Le Maracanã ne fait plus le plein
Le stade a lui même fait l'objet de nombreux travaux de mise aux normes et abaissé sa capacité à 78 000 places assises. Là aussi, la contestation a été importante pour éviter la destruction de plusieurs lieux proches du Maracanã, notamment une piscine, une école, et un bâtiment occupé depuis de nombreuses années par des indiens, le peuple indigène du Brésil. Ici, la contestation a débouché sur la modification de certains plans. Certains projets de destructions ont même été abandonnés, mais rien n'est encore fixé sur l'avenir qui sera réservé au « bâtiment indien » après que ses occupants ont été délogés manu-militari par les forces de l'ordre. Une partie de la favela attenante au stade a également été expropriée. Et si selon une étude récente, le stade du Maracanã serait la troisième attraction touristique de Rio, il peine désormais à se remplir lors des classiques du championnat Carioca, un championnat opposant les différents clubs de Rio avant le début de la saison officielle. Avec des tarifs minimums à 40 reais (soit 12 €, pour un salaire minimum d'un peu plus de 200€), le match entre Fluminense et Botafogo a seulement attiré 16 000 spectateurs, 20 % de la capacité totale du Maracanã.

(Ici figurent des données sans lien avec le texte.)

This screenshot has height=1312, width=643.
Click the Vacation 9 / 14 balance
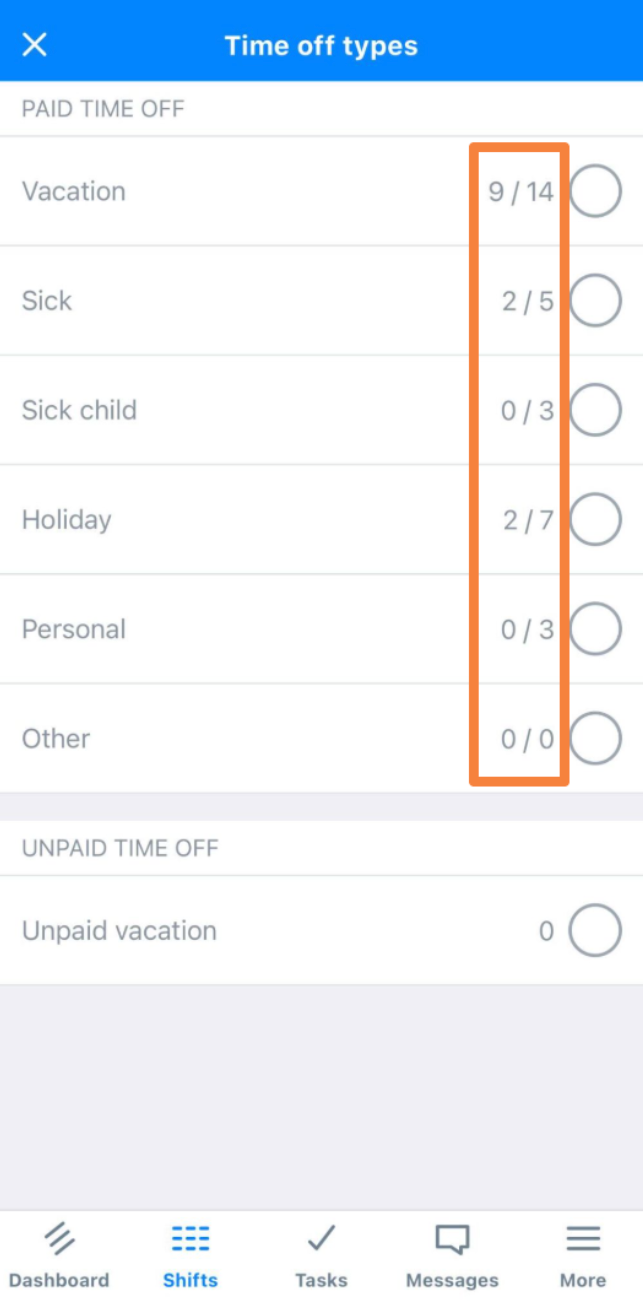(521, 192)
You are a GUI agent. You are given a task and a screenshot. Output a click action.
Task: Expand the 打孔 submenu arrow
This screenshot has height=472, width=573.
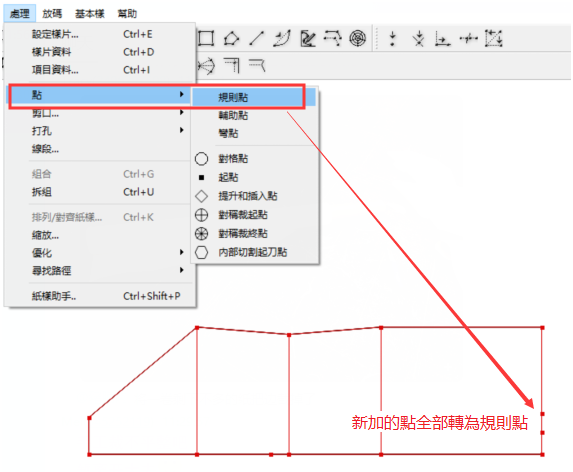click(181, 130)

Avec les travaux de mise en conformité de la Fifa, le stade a dû réduire sa voilure pour offrir désormais 78 000 places assises, alors qu'il a accueilli plus de 200 000 visiteurs dans les années 50. « C'est dommage pour le côté populaire du football et de ce stade mythique pour nous les brésiliens », témoigne Ricardo, supporter de Fluminense, venu assister au match avec son fils. Autant d'éléments qui laissent présager d'éventuelles manifestations pendant la Coupe du Monde. Un sondage datant de la mi-février montre que 85,4 % des brésiliens pensent qu'il y aura des manifestations pendant la Copa, bien que 80 % estiment que personnellement ils ne prendront pas part à ces protestations. Les différents courants contestataires y voient eux un coup de projecteur des médias du monde entier sur la réalité de leur pays, parfois loin des paillettes et du rêve d'une possible sixième étoile pour la Seleção brésilienne.